21 декабря
Сегодня в, «Правде» траурное сообщение о смерти Федора Гладкова[1].
Я его видел с месяц тому назад. Он выглядел очень плохо, я подумал о смертельной болезни… Он сказал, что у него какой-то спазм в пищеводе — он не сказал, что в пищеводе, а как-то иначе — и что поэтому плохо проходит пища. Очевидно, это был рак пищевода, мысль о котором мне тогда и пришла в голову.
Он был приличный человек, не стяжатель, не хищник. «Цемент» написан несколько декадентски, однако это первая вещь о советском труде. Впоследствии он стал писать хорошо, твердо. Он был умен, ядовит, всегда интеллектуально раздражен.
Он был близок с Малышкиным, моим соседом; там, у Малышкина, я часто видел его, и у меня от этих встреч остался веселый его облик.
Позже, при встречах в Лаврушинском, у нашего дома, он всегда был приветлив со мной, дружественен, и я чувствовал, что мы оба писатели, профессионалы.
Он, как мне кажется, любил меня. Когда-то, очень давно, когда я, как говорится, вошел в литературу, причем вошел сенсационно, на каком-то банкете он подошел ко мне — в конце концов, чтобы посмотреть на меня! — и сказал: «Какой вы молодой!»

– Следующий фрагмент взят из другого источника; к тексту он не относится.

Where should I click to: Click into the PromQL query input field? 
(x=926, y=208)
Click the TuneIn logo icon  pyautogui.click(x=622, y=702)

Он был уже знаменитым автором «Цемента».
Я с сериозностью, уважением и грустью переживаю Вашу смерть, Федор Васильевич!
Какую первую книгу я прочел? Пожалуй, это была книга на польском языке — «Басне людове» («Народные сказания»), Я помню, как пахла эта книга, — теперь я сказал бы: затхлостью, — как расслоился угол картонного переплета, как лиловели и зеленели мантии седых королей, как повисали на горностаях черные хвосты… Это была история Польши в популярных очерках — о Пясте, о Локетке, о Болеславе Храбром, о Казимире Кривогубом. С тех пор мне и кажется, что изображения могут гудеть. Эти картинки гудели.
Папа, который был библиотекарем Коммерческого собрания, разрешал мне забираться с ногами в кресло — в это удивительное кожаное оливкового цвета кресло, о котором говорила вся Одесса, — и читать, что я захочу и сколько захочу.
А бывало, он еще заказывал для меня мороженое!
С ногами в кресле, глотая мороженое, я читал Куприна. Я читал «Морскую болезнь». Я не понимал тайн этого рассказа, так как был невинен, но роскошь жизни постигалась мною особенно полно только потому, что я с несомненностью ощущал неизбежность постижения мною в конце концов еще некоей тайны, о которой говорили книги, мороженое, кресло, собственные ноги и горы заката за окном — о, целые горы заката!
Я давно не перечитывал рассказов Конан Дойля. Где они? Только в истрепанных за годы книгах, которые можно обнаружить лишь случайно, у знакомых. Я помню, как замирала от восхищения моя сестра даже тогда, когда только пересказывала их содержание.
— Баскервильская собака, — говорила она, глядя мне в глаза своими расширенными, — понимаешь, эта собака…
Я не помню сейчас, что она делала, эта собака. Кажется, одним из ужасов, одной из тайн было то, что у нее из пасти вырывалось светящееся дыхание.